#### Exercise description
Repeat the listing below line for line, exactly as shown.

#### Records for the exercise
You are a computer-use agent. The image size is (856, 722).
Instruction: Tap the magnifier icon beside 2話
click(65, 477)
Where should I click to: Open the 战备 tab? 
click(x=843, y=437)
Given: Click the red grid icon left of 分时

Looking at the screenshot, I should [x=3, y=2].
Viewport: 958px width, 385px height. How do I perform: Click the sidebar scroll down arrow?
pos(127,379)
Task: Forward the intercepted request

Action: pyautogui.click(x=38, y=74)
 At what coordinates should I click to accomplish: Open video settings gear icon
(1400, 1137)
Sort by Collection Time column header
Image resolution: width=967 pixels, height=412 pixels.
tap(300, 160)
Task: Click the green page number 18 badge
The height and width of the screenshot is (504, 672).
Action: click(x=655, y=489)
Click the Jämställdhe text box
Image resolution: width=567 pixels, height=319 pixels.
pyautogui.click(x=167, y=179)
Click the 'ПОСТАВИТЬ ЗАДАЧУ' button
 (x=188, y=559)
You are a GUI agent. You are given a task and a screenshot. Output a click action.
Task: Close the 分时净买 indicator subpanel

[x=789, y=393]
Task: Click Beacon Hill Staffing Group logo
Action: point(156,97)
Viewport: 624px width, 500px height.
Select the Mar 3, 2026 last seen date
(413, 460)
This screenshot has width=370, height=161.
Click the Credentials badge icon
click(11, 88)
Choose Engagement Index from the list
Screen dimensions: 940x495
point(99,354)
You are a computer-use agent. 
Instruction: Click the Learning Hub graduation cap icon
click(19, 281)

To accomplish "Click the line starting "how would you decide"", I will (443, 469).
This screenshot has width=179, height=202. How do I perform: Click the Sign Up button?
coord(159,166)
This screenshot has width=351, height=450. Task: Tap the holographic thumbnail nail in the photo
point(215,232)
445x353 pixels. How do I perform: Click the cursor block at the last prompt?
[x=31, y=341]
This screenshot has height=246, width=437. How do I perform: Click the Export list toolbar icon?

#### Task solution
You are a computer-use agent. The image size is (856, 722).
Instruction: Tap the magnifier icon beside 2話
click(65, 477)
Where should I click to: Open the 战备 tab? 
click(x=843, y=437)
Given: Click the red grid icon left of 分时

Looking at the screenshot, I should [x=3, y=2].
Viewport: 958px width, 385px height. How do I perform: Click the sidebar scroll down arrow?
pos(127,379)
Task: Forward the intercepted request

Action: pyautogui.click(x=38, y=74)
 At what coordinates should I click to accomplish: Open video settings gear icon
(1400, 1137)
Sort by Collection Time column header
Image resolution: width=967 pixels, height=412 pixels.
tap(300, 160)
Task: Click the green page number 18 badge
The height and width of the screenshot is (504, 672).
Action: click(x=655, y=489)
Click the Jämställdhe text box
Image resolution: width=567 pixels, height=319 pixels.
pyautogui.click(x=167, y=179)
Click the 'ПОСТАВИТЬ ЗАДАЧУ' button
 (x=188, y=559)
You are a GUI agent. You are given a task and a screenshot. Output a click action.
Task: Close the 分时净买 indicator subpanel

[x=789, y=393]
Task: Click Beacon Hill Staffing Group logo
Action: point(156,97)
Viewport: 624px width, 500px height.
Select the Mar 3, 2026 last seen date
(413, 460)
This screenshot has width=370, height=161.
Click the Credentials badge icon
click(11, 88)
Choose Engagement Index from the list
Screen dimensions: 940x495
point(99,354)
You are a computer-use agent. 
Instruction: Click the Learning Hub graduation cap icon
click(19, 281)

To accomplish "Click the line starting "how would you decide"", I will (443, 469).
This screenshot has width=179, height=202. How do I perform: Click the Sign Up button?
coord(159,166)
This screenshot has width=351, height=450. Task: Tap the holographic thumbnail nail in the photo
point(215,232)
445x353 pixels. How do I perform: Click the cursor block at the last prompt?
[x=31, y=341]
This screenshot has height=246, width=437. How do I perform: Click the Export list toolbar icon?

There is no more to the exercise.